Elves at Qumran? Prior to the release of the movie, the October 2001 issue of Wired reported in detail about the epic verbal battles between self-appointed protectors of Tolkien's "virtual world" and the makers of The Fellowship of the Ring movie. Slammed along the way were the handful of Mythopoeic Society members who have spent years studying Tolkien's invented languages in their spare time:

     "The issue is compounded by the fact that a tremendous amount of Tolkien's

linguistic material remains unpublished and in the hands of a fan cabal. In the early, 1990s, the estate made thousands of pages of Tolkien's notes available to a handpicked crew of linguists loosely known as the Elfconners. The group includes a NASA scientists named Carl Hostetter and a Berkeley record store clerk named Arden Smith. After promising not to share the material with others, the Elfconners were supposed to prepare and publish at least a portion of these writings. But a full decade after the Elfconners first received copies from Christopher Tolkien, the clique has published only a few early lexicons in their increasingly irregular journals - a situation that recalls nothing so much as the Dead Sea Scrolls controversy."

     Talk about exaggeration. The Dead Sea Scrolls had been in the hands of a select group of full-time professional scholars 40 years before the monopoly was broken. The Elvish linguists have day jobs and work with Tolkien's material in their spare time. They are fortunate to have Christopher Tolkien's permission to access these texts, and
Wired must be infected by the hacker mentality to believe Hostetter, Smith and the rest should give away Tolkien's material, inviting legal action against themselves.

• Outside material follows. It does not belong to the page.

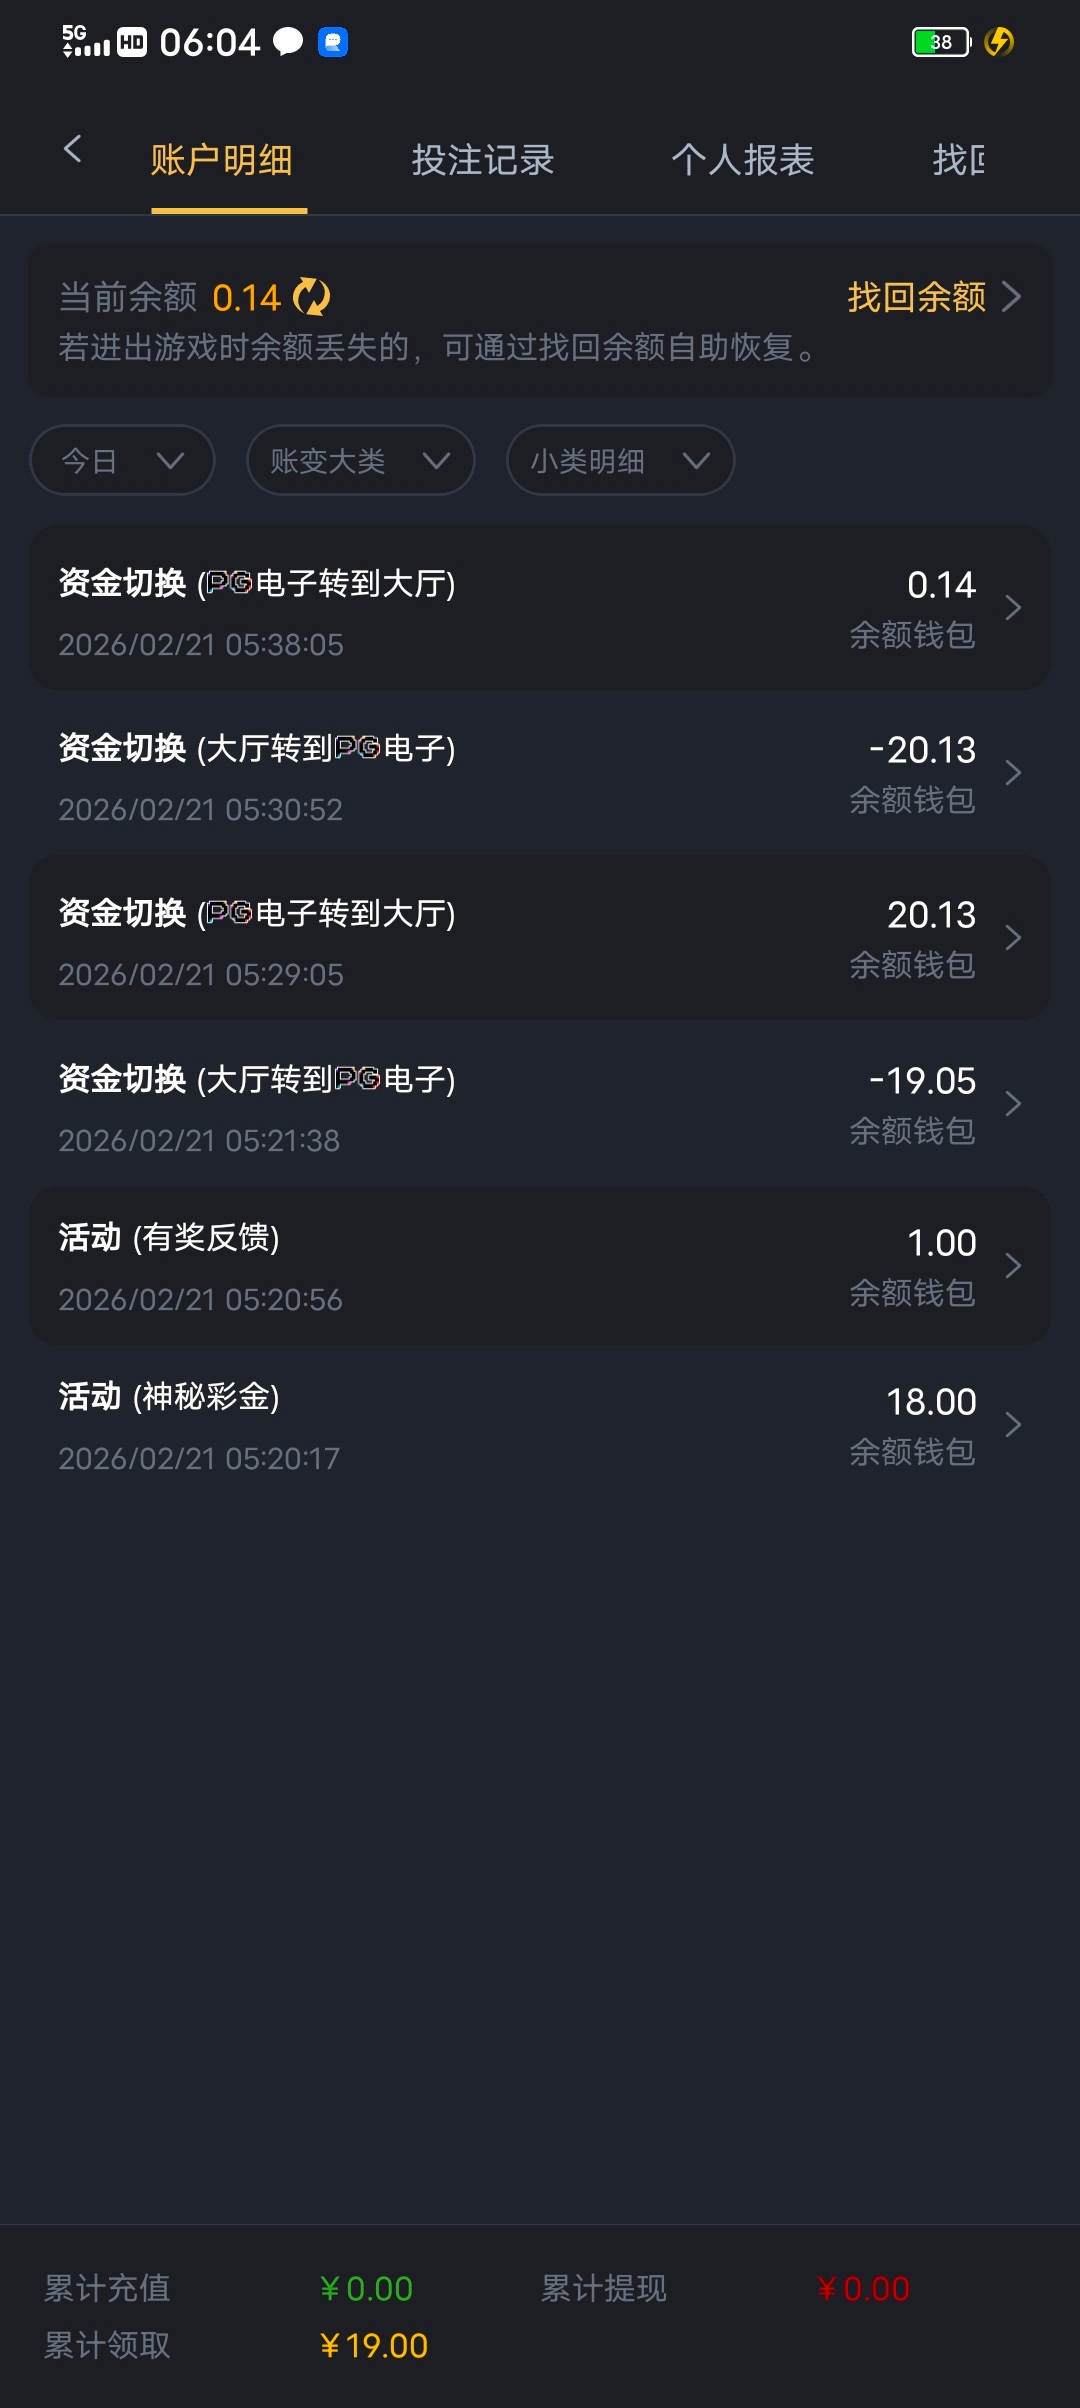
Task: Select the 账户明细 tab
Action: click(x=222, y=160)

Director Peter Jackson won a major British award, but no Oscar.

Ian McKellen as Gandalf.

     Wired also claimed, "To make matters worse, the Elfconners have behaved as informal copyright police, pressuring other linguists not to publish their dictionaries and grammars. 'It's against all principles of scholarship and decency for one scholar to try to use the law to prevent another scholar from publishing,' says David Salo, who has yet to publish his 366-page analysis of Sindarin for fear of an estate suit."

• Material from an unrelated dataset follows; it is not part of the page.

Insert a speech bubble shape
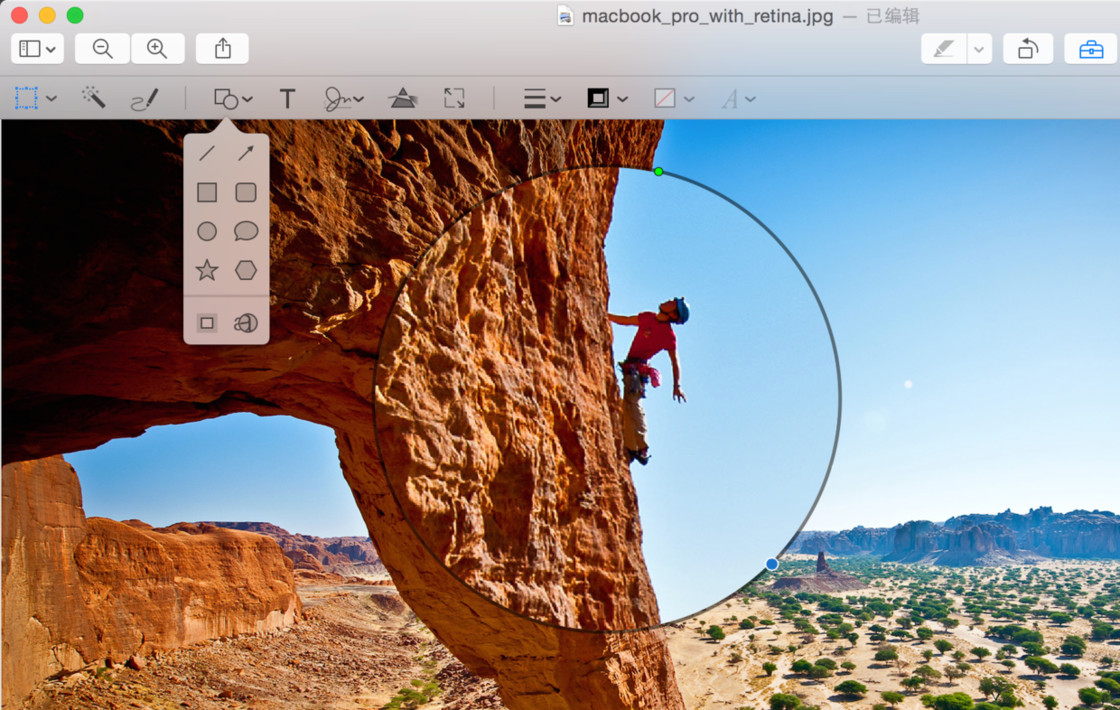 point(246,231)
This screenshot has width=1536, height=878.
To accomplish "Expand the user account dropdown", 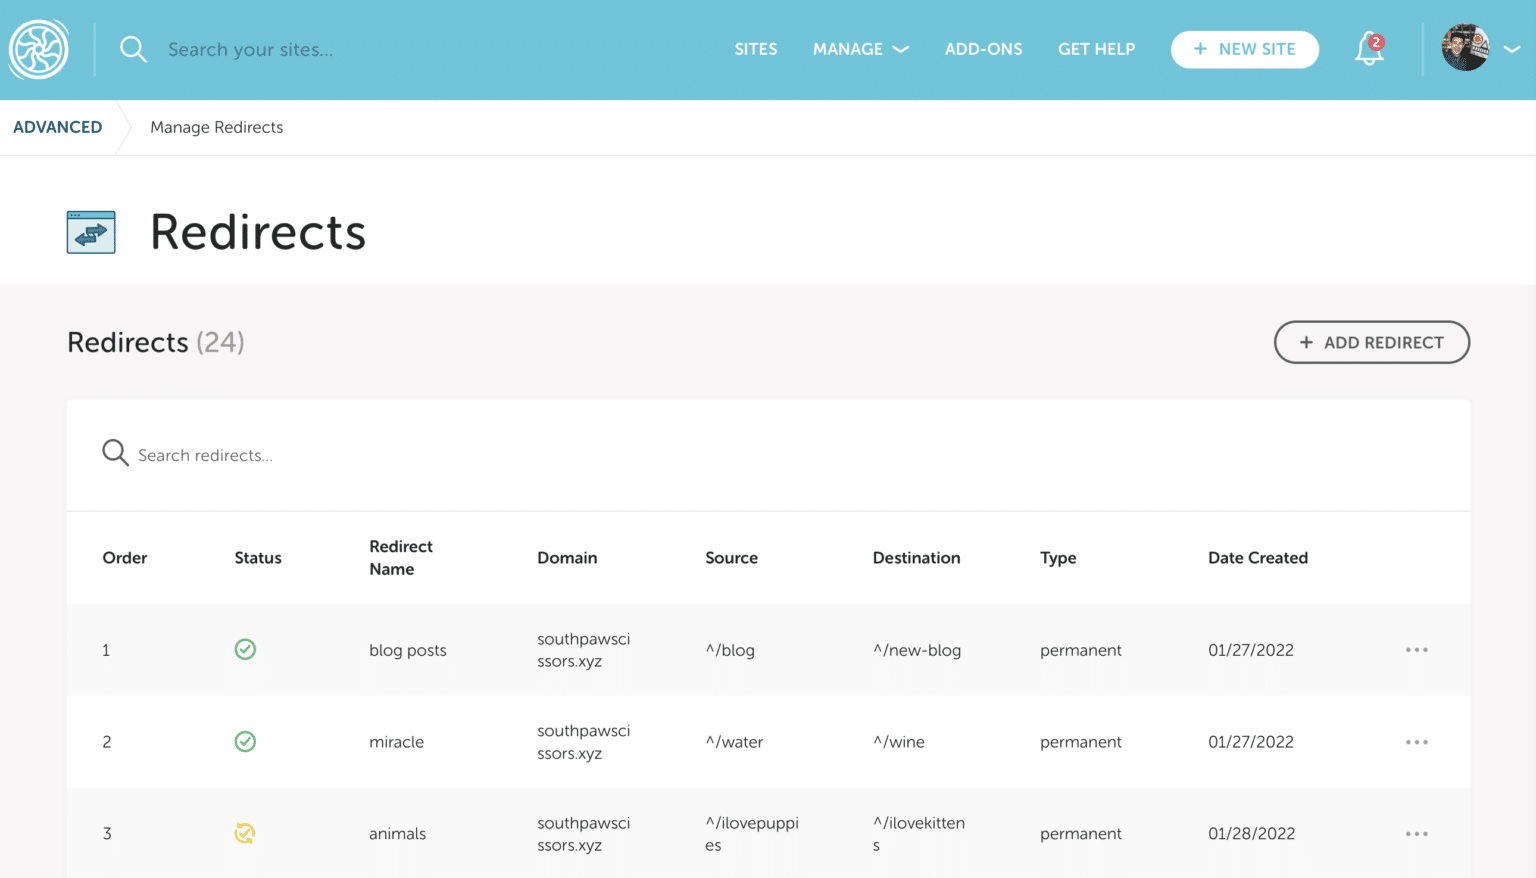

     Salo's fears have been cleverly slanted to disregard the real issue: does his manuscript include material he needs the estate's permission to publish? Until he gets that permission he is no more a victim of repression than someone who avoids shoplifting because the store has a video surveillance camera. (How often have I heard my wife, Diana, a C. S. Lewis scholar, discuss the need to get permission from Douglas Gresham when she quotes from the unpublished letters of his mother, Joy Davidman Lewis? This is how scholarship is properly done.)

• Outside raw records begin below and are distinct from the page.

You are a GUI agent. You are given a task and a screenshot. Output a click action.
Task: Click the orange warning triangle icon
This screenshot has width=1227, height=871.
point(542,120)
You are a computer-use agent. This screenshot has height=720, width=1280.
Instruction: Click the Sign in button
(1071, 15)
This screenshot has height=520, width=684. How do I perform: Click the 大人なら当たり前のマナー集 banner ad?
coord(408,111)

     Meanwhile, despite the misleading impression given in
Wired, the Elvish linguists are continuing to publish their results. A new, 40-page issue of one of their journals, Vinyar Tengwar, features the first part (of two) of a presentation and analysis of five hitherto unpublished Quenya texts by J.R.R. Tolkien: his translations of five Catholic prayers: the Pater Noster, the Ave Maria, the Gloria Patri, the Sub Tuum Praesidium, and the Litany of Loreto. The first three are presented in this issue, with two more to come next issue. All five texts are edited by Patrick Wynne, Arden Smith, and Carl Hostetter.